Compared with European societies, the United States has historically been more religiously oriented, but spiritual revival today goes beyond mainstream religion. Individual growth is the new watchword. In keeping with that trend, one of the most fascinating developments today is the rise of conscious aging, an idea based on an assumption that late life can be a period for positive spiritual growth. Zalman Schachter-Shalomi, a pioneer of the Jewish Renewal movement, and Ram Dass, once a Harvard psychology professor and later a spiritual teacher, emerged as national leaders of the conscious-aging movement. Holistic health care, life review, and mystical religion are all important elements in conscious aging (Schachter-Shalomi & Miller, 1995).

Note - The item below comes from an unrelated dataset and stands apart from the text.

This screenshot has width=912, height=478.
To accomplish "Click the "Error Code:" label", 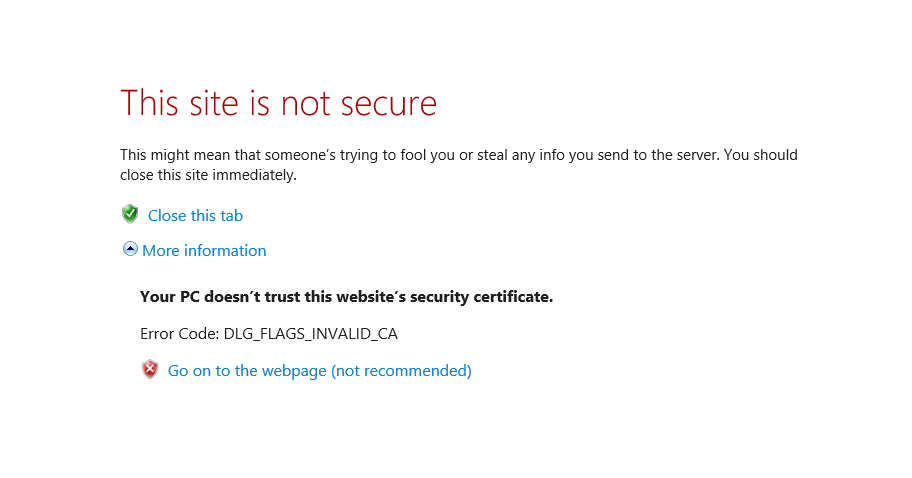I will coord(179,334).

A central practice of conscious aging is personal meditation (Goleman, 1988), whether it takes the form of yoga, Zen, and other Eastern disciplines or the form of contemplative prayer, which has a long history in the Christian church. Meditation as a spiritual discipline is a way of looking at ourselves as beings with depths beyond the conscious mind or ego. The same outlook permeates the work of Jungian psychiatrist Allan Chinen (1989), who has opened up new vistas for the interpretation of fairy tales about the second half of life. Conscious aging represents a coming together of religion and psychology so that each can enrich the other.

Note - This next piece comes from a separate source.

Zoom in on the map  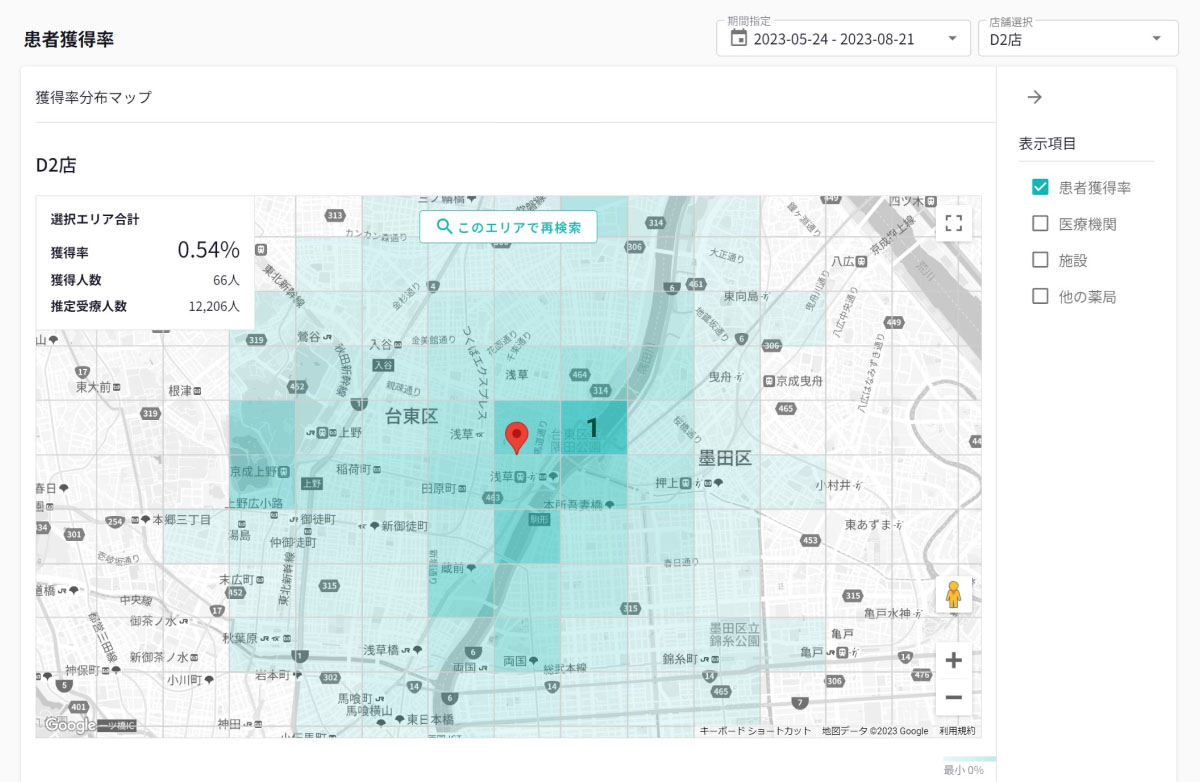953,660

Conscious aging goes beyond conventional assumptions about adaptation or personality development over the life course. An early proponent of this view was Abraham Maslow, founder of humanistic psychology. Maslow believed that most people use only a small part of human potential, a potential demonstrated in what he called “peak experiences.” At these high points in our life, we have a chance to move toward self-actualization, that is, to become more fulfilled as human beings. Maslow himself believed that most people who are self-actualized are to be found among those who are mature in years—middle-aged or older.